##### Input material #####
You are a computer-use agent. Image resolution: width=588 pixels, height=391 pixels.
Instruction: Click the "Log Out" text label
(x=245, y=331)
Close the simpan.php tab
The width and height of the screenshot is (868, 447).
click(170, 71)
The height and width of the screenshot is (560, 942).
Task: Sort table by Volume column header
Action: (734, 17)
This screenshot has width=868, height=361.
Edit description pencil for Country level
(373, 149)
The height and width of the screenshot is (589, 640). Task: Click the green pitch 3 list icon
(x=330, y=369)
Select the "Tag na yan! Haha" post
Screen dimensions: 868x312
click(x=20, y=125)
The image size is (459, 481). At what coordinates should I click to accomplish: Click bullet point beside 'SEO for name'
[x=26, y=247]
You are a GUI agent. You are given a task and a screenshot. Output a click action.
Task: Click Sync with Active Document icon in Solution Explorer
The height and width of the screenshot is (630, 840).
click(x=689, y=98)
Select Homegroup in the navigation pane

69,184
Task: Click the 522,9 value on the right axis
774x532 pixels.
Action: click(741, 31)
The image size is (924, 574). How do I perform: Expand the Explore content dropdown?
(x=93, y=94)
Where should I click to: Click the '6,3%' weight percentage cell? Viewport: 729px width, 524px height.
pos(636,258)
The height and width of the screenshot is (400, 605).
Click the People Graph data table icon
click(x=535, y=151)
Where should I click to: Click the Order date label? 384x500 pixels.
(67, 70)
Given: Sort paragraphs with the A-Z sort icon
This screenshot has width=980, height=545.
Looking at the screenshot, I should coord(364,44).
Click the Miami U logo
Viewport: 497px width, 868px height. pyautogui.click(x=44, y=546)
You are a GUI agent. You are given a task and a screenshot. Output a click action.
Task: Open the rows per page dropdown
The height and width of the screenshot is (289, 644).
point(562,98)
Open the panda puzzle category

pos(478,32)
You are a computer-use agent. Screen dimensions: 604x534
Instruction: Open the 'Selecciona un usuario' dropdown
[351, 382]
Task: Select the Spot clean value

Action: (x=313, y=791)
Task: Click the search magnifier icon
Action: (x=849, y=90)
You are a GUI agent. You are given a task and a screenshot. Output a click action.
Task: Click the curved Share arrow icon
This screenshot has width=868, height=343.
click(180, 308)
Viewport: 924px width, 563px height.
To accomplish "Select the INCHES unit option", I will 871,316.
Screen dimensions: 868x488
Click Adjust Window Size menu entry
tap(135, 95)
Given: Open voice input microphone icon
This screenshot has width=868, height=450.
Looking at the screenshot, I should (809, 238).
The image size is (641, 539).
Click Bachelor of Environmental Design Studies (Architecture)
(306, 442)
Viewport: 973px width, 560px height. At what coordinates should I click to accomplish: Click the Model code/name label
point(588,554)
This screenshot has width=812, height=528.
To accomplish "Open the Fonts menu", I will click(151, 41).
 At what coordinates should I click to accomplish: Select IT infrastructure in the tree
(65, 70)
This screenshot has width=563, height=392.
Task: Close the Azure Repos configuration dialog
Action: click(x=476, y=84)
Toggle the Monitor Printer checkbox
#####
Your objective: An exact copy is needed of the closing lines of the entries above, counting from the one that contains "Task: Open the rows per page dropdown" and including it and the last.

Your solution:
Task: Open the rows per page dropdown
The height and width of the screenshot is (289, 644).
point(562,98)
Open the panda puzzle category

pos(478,32)
You are a computer-use agent. Screen dimensions: 604x534
Instruction: Open the 'Selecciona un usuario' dropdown
[351, 382]
Task: Select the Spot clean value

Action: (x=313, y=791)
Task: Click the search magnifier icon
Action: (x=849, y=90)
You are a GUI agent. You are given a task and a screenshot. Output a click action.
Task: Click the curved Share arrow icon
This screenshot has width=868, height=343.
click(180, 308)
Viewport: 924px width, 563px height.
To accomplish "Select the INCHES unit option", I will 871,316.
Screen dimensions: 868x488
Click Adjust Window Size menu entry
tap(135, 95)
Given: Open voice input microphone icon
This screenshot has width=868, height=450.
Looking at the screenshot, I should (809, 238).
The image size is (641, 539).
Click Bachelor of Environmental Design Studies (Architecture)
(306, 442)
Viewport: 973px width, 560px height. At what coordinates should I click to accomplish: Click the Model code/name label
point(588,554)
This screenshot has width=812, height=528.
To accomplish "Open the Fonts menu", I will click(151, 41).
 At what coordinates should I click to accomplish: Select IT infrastructure in the tree
(65, 70)
This screenshot has width=563, height=392.
Task: Close the Azure Repos configuration dialog
Action: click(x=476, y=84)
Toggle the Monitor Printer checkbox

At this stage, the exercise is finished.